We live in the age of the brand. From clothing to computers, we make choices determined not only by cost, style and quality, but also the ‘brand values’ with which they are associated. The concept of brand values can also extend to people. Business owners have long recognized the power of the personal brand when it comes to selling product.
The brand in the workplace
The principles of branding apply both in the job market and in the workplace. At its simplest, your personal brand is how you are perceived by others. In a professional context, this perception can affect your chances of promotion, the type of work you are given or the likelihood of your CV standing out from those of your competitors.
Your personal brand is the sum total of various professional and personal factors. It’s not only what you are in terms of qualifications, experience and skill sets, but also who you are: a team player or a loner; leader or deputy; traditionalist or blue sky thinker.
The key to personal branding is to ensure the face you present to friends and colleagues is the image you would wish to present. If your goal is to become a project manager dealing with the senior management of blue chip companies on a day-to-day basis then it’s vital your brand be aligned with the values of that ambition.
Developing your personal brand
The first step in personal branding is to assess what you can offer a current or prospective employer.
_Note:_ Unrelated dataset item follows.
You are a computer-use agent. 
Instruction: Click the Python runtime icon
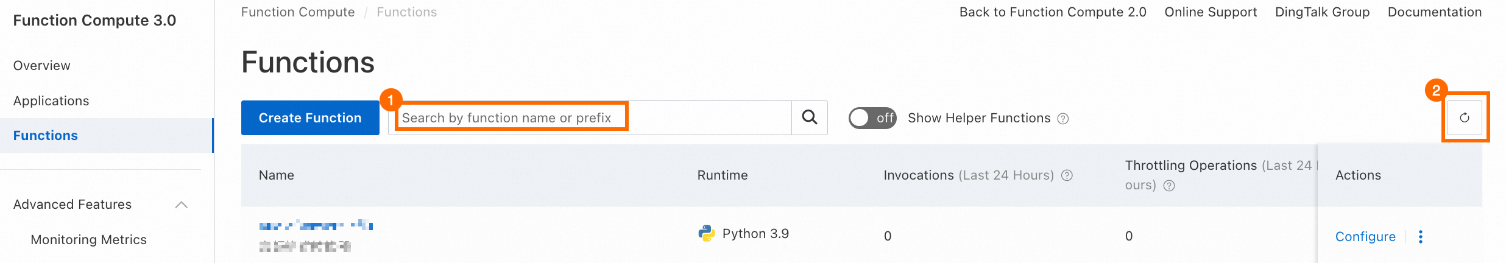[707, 234]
Think about what you do well, the skills you bring to bear and the personal qualities that enable you to get things done. You should also think about the requirements of the employer. As you review your skills and attributes, focus on those that are most appropriate in terms of your chosen career.
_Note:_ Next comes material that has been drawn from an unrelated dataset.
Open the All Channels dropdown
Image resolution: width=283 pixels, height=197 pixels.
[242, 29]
Above all, be realistic. If you are chasing a job that requires strong leadership and team-building skills and these aren’t your forte, it would be unwise to pretend they were. Your brand should represent your strengths rather than show up your weaknesses.
A public face
The second stage is marketing yourself, that is, communicating your brand, either to those around you, or to potential employers.
In the workplace, much of this communication will be on a face-to-face basis. However, while promoting yourself at every opportunity is unlikely to win you many admirers, there will be occasions when it will be appropriate to talk about who you are and what you want. Better still, you can demonstrate your skills and abilities through the way you handle projects, deal with clients or manage people in your team.
Online and off
You can also promote your brand through industry networking, profiles on online professional networks, articles in internal or external newsletters or a personal website. Blogs are particularly useful tools as they provide a platform from which you can establish yourself as an industry expert. The same is true of forums on professional and/or social networks. When applying for a job, your personal brand should also be reflected in your CV.
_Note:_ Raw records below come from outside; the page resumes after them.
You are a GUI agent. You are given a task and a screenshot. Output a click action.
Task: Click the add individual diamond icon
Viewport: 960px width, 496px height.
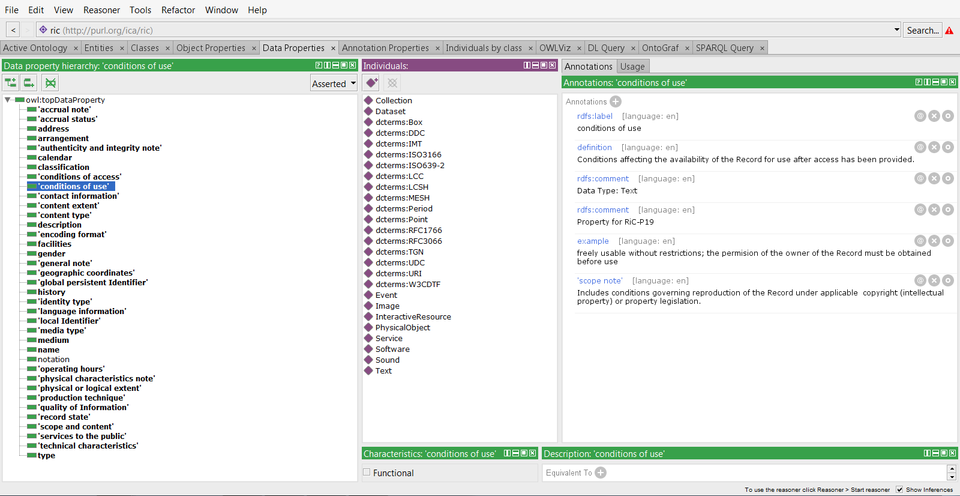click(x=372, y=83)
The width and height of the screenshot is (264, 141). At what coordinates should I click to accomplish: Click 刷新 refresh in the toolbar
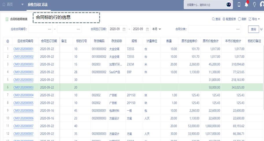242,19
While the internet provides unprecedented opportunities for personal branding, it must be handled with care. What you say about yourself on a business-oriented or social network such as LinkedIn could be fatally undermined by ill-advised content on Facebook or Twitter. Indeed, these days some employers routinely Google applicants’ names before drawing up a shortlist. Remember: a few loose comments on Facebook could cost you an interview.
A strong brand will certainly help you stand out from the crowd, but only if you present an honest and carefully maintained picture of yourself can it really help you develop your career.
The key to developing your personal brand
- Play to your strengths. Review your skills and accomplishments. Focus on what’s appropriate to the requirements of your employer or industry.
- Make yourself visible. Communicate your strengths across as many channels as possible: newsletters, blogs, online forums, website, etc.
- Ensure your message is consistent.
- Be honest about your own strengths and weaknesses, and play to your strengths.